There is no light from below, only a directional light above pointing downloads. Where is the bounce light coming from?
I started a new “HDRP ‘outdoor’ scene” and put a sphere in it. The bottom looks lighter.
I put a big cube above it (so the sphere is in the shadow). The bottom still looks lighter.
I tried an eye dropper to sample the color in case an optical illusion. At the bottom its #36302E. At the top its #19243E - overall, it is darker (but more blue). The cube and sphere are both using the default HD material.
If I turn off the cube and Sky and Fog Volume created in such scenes, its even more pronounced.

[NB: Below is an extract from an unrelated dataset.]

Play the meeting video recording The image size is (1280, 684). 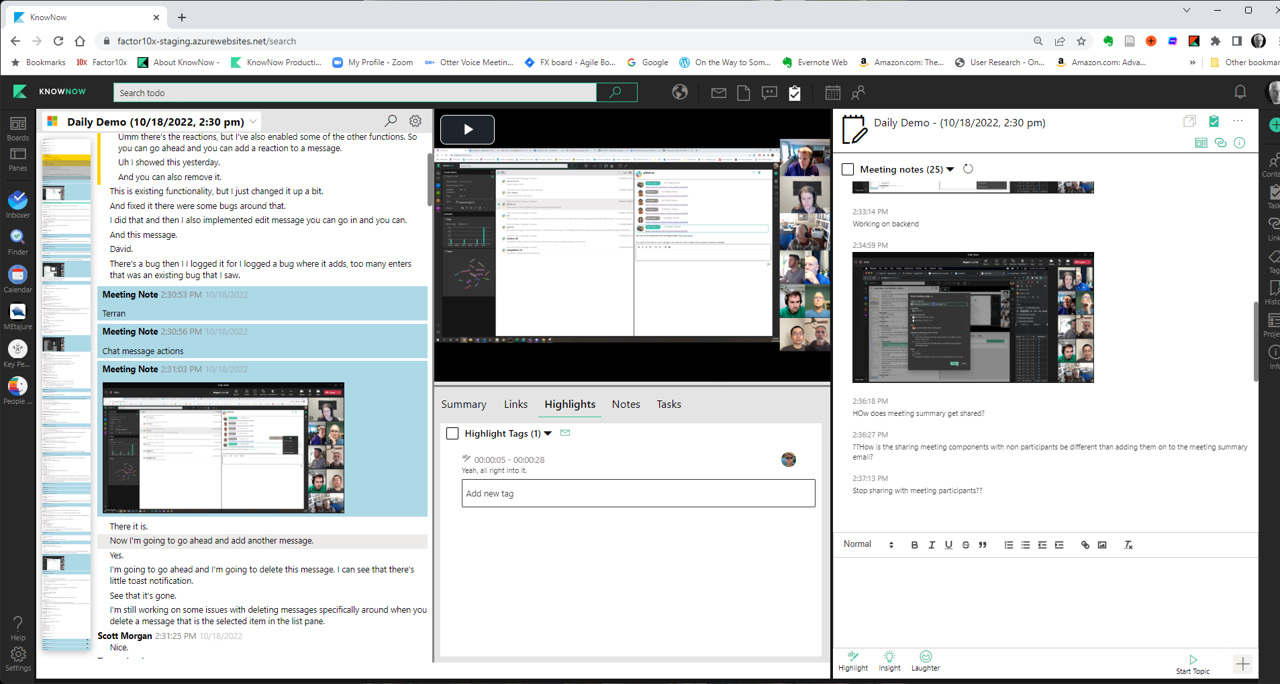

Turns out with in Visual Environment, with Sky Type = Physically Based Sky and Ambient Mode = Dynamic you get the glow from underneath. Change it to “static” and it goes away! Static however is documented to use baked lighting for the sky and I am using 100% real time lighting. So I put it back to Dynamic.
Then I finally found “Ground Tint” under “Physically Based Sky”. I set that to black (it was brown), and the weird underglow goes away! So finally solved the problem.
To note, when you use Static with PBS you can essentially decouple the visual environment from the lighting environment.
When you do this the static environment can then be chosen from the lighting panel windows > reading > lighting > environment
by default, if you only have PBS in your volume in use then it’ll just use PBS as is, and PBS changes in the volume would look the same, as both your visual and lighting environments are the same
Then ambient probe remains regardless of your static environment probe until you start considering probe overrides of the scene.
If you decouple and switch to an HDRI for example, then you can see the visual environment is still PBS but the lighting environment is the HDRI, and in the video example, this scene has essentially nothing in it. the ambient probe rim light is still the PBS and is red.
If you were to have a decoupled environment, you can see what happens when you intro due a reflection probe to the scene.
similarly, if you’re using PBS as a static or real-time reference, you can use an HDRI in the Ground Colour Texture slot or change the tinting like I had been doing in the videos.
The ground tint in the BPS sky is here to mimic the ground indirect diffuse reflection, and should be set to match the ground in you scene.
In the first screenshot you’ve posted, I see you are in an interior setup, so maybe you don’t need the PBS sky in that case.
Also, for this type of cases, it’s always good to bake lightprobes, that will contain the indirection lighting with the consideration of the environment.
Thanks for the replies. The first one I am going to have to read a few more times to understand it I think :).
Regarding internal vs external scene - this scene is both. It is a school building on school grounds. I think the way I would address that is separate scenes for shots that are inside the building vs outside the building. I am doing that already for day vs night now related to indoor and outdoor lights being on and off.
I was trying to minimize complexity (number of things to learn) so was using realtime lighting for everything. I rearrange rooms, animate furniture positions, turn lights on and off (although I am trying to reduce this now) etc. Not having very deep knowledge of baked lighting, I did not know how how to control what is baked vs not baked and get it looking “right” for all cases. I started with a scene file with say 50 camera shots - but it is looking like I need to consider creating new scenes more often so I can change scene level settings for different shots more frequently (day vs night, indoors vs outdoors, possibly even different rooms in the same building).